**EXCERPT PROVIDED:**
Northern Lights Shine Bright in Pinawa

Northern Lights Shine Bright in Pinawa

Pinawa’s celestial light show is world famous, and attracting the attention of the Chinese travel market.

Pinawa may soon be attracting tourists from China eager to get a taste of wilderness and gaze at the northern lights. Pinawa officials, including Shane Li of the Pinawa Community Development Corporation, travelled to the cities of Wenzhou, Heze and Shanghai and met with Chinese tourism officials to explore synergies that could one day see Pinawa become an attractive tourist destination for Chinese travellers.

Pinawa also hosted seven delegates from Wenzhou who came to tour the area and see its potential for tourism and even immigration. Several Chinese travel agents have also visited to explore the possibility of developing travel packages for Winnipeg that would include visits to Pinawa.

**GOAL OF THE EXERCISE:** Copy out the whole article about Pinawa's northern lights and Chinese tourism, word for word. You won't need the rows that come next.

**EXTRACTED MATERIAL:**
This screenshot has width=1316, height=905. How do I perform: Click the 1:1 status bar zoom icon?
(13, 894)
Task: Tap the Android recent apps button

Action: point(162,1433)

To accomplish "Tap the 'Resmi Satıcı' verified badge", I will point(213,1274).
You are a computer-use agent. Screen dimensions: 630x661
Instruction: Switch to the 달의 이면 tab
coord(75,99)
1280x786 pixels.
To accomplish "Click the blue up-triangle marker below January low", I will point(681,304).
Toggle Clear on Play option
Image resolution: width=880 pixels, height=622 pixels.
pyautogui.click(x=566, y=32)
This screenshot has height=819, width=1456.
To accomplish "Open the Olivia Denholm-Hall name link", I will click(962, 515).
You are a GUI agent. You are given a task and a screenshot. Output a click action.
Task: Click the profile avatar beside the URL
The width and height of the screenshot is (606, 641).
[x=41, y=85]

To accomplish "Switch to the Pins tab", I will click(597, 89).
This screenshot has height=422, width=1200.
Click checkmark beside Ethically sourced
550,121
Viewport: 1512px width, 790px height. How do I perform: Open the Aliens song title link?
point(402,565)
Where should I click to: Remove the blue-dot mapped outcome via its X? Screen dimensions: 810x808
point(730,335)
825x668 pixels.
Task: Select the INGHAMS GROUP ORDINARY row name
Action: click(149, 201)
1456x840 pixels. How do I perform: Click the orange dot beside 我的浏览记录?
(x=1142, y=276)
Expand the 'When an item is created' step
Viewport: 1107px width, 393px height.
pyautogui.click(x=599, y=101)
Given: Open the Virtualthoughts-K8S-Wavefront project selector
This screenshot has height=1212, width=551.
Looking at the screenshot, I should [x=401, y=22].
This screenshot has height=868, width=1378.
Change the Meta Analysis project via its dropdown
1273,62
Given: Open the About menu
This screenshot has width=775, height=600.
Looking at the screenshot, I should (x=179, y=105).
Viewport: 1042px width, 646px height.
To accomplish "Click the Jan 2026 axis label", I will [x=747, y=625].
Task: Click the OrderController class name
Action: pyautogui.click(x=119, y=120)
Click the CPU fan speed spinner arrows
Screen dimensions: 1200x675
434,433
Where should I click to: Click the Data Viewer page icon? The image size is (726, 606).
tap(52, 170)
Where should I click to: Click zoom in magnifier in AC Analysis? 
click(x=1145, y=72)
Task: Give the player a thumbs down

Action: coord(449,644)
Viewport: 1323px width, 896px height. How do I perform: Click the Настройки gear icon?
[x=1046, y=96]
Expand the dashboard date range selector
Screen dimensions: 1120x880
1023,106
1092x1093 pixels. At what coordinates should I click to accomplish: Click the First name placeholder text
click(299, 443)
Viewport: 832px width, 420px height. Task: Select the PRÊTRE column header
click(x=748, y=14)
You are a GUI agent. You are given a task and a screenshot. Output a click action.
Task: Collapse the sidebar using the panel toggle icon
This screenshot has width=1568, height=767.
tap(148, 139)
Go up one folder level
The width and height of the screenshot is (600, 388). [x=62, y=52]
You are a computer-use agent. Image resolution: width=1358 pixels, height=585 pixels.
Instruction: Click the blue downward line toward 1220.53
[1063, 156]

**RESPONSE TO THIS EXERCISE:**
Northern Lights Shine Bright in Pinawa

Northern Lights Shine Bright in Pinawa

Pinawa’s celestial light show is world famous, and attracting the attention of the Chinese travel market.

Pinawa may soon be attracting tourists from China eager to get a taste of wilderness and gaze at the northern lights. Pinawa officials, including Shane Li of the Pinawa Community Development Corporation, travelled to the cities of Wenzhou, Heze and Shanghai and met with Chinese tourism officials to explore synergies that could one day see Pinawa become an attractive tourist destination for Chinese travellers.

Pinawa also hosted seven delegates from Wenzhou who came to tour the area and see its potential for tourism and even immigration. Several Chinese travel agents have also visited to explore the possibility of developing travel packages for Winnipeg that would include visits to Pinawa.